[[ Supplied data, beginning ]]

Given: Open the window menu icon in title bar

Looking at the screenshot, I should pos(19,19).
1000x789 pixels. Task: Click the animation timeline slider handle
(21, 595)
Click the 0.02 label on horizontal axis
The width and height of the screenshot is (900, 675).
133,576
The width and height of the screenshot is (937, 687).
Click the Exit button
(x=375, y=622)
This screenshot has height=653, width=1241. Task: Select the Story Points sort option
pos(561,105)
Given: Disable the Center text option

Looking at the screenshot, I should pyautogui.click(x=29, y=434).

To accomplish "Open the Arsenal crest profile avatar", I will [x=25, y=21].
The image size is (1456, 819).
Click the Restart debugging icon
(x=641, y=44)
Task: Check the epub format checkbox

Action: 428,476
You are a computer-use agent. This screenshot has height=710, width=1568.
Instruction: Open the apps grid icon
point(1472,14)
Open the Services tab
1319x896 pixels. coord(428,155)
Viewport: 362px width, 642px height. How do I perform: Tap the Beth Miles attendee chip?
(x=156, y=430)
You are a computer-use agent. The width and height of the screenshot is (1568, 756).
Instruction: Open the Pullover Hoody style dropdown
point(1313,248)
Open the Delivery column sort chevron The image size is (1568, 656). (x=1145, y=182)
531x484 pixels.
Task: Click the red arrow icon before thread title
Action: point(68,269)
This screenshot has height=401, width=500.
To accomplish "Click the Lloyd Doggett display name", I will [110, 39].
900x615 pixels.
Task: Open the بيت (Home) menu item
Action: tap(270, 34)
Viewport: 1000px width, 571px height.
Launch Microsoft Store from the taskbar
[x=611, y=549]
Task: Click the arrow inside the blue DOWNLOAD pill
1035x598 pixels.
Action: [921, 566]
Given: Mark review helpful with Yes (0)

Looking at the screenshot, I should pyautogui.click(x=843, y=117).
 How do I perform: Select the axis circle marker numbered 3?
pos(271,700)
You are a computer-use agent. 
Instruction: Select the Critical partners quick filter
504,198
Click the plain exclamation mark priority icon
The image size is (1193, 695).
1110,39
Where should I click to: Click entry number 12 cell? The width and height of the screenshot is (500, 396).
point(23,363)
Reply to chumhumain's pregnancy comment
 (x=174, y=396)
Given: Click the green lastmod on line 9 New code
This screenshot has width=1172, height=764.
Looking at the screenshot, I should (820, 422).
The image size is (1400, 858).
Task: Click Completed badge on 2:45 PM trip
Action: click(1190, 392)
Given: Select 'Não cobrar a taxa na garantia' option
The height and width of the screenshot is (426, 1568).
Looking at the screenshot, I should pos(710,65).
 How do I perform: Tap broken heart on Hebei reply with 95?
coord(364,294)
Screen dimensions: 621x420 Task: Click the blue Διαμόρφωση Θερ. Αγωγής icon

[[ Supplied data, end ]]

What is needed is a word-for-word restatement of all the data.

Given: Open the window menu icon in title bar

Looking at the screenshot, I should pos(19,19).
1000x789 pixels. Task: Click the animation timeline slider handle
(21, 595)
Click the 0.02 label on horizontal axis
The width and height of the screenshot is (900, 675).
133,576
The width and height of the screenshot is (937, 687).
Click the Exit button
(x=375, y=622)
This screenshot has height=653, width=1241. Task: Select the Story Points sort option
pos(561,105)
Given: Disable the Center text option

Looking at the screenshot, I should pyautogui.click(x=29, y=434).

To accomplish "Open the Arsenal crest profile avatar", I will [x=25, y=21].
The image size is (1456, 819).
Click the Restart debugging icon
(x=641, y=44)
Task: Check the epub format checkbox

Action: 428,476
You are a computer-use agent. This screenshot has height=710, width=1568.
Instruction: Open the apps grid icon
point(1472,14)
Open the Services tab
1319x896 pixels. coord(428,155)
Viewport: 362px width, 642px height. How do I perform: Tap the Beth Miles attendee chip?
(x=156, y=430)
You are a computer-use agent. The width and height of the screenshot is (1568, 756).
Instruction: Open the Pullover Hoody style dropdown
point(1313,248)
Open the Delivery column sort chevron The image size is (1568, 656). (x=1145, y=182)
531x484 pixels.
Task: Click the red arrow icon before thread title
Action: point(68,269)
This screenshot has height=401, width=500.
To accomplish "Click the Lloyd Doggett display name", I will [110, 39].
900x615 pixels.
Task: Open the بيت (Home) menu item
Action: tap(270, 34)
Viewport: 1000px width, 571px height.
Launch Microsoft Store from the taskbar
[x=611, y=549]
Task: Click the arrow inside the blue DOWNLOAD pill
1035x598 pixels.
Action: [921, 566]
Given: Mark review helpful with Yes (0)

Looking at the screenshot, I should pyautogui.click(x=843, y=117).
 How do I perform: Select the axis circle marker numbered 3?
pos(271,700)
You are a computer-use agent. 
Instruction: Select the Critical partners quick filter
504,198
Click the plain exclamation mark priority icon
The image size is (1193, 695).
1110,39
Where should I click to: Click entry number 12 cell? The width and height of the screenshot is (500, 396).
point(23,363)
Reply to chumhumain's pregnancy comment
 (x=174, y=396)
Given: Click the green lastmod on line 9 New code
This screenshot has width=1172, height=764.
Looking at the screenshot, I should (820, 422).
The image size is (1400, 858).
Task: Click Completed badge on 2:45 PM trip
Action: click(1190, 392)
Given: Select 'Não cobrar a taxa na garantia' option
The height and width of the screenshot is (426, 1568).
Looking at the screenshot, I should pos(710,65).
 How do I perform: Tap broken heart on Hebei reply with 95?
coord(364,294)
Screen dimensions: 621x420 Task: Click the blue Διαμόρφωση Θερ. Αγωγής icon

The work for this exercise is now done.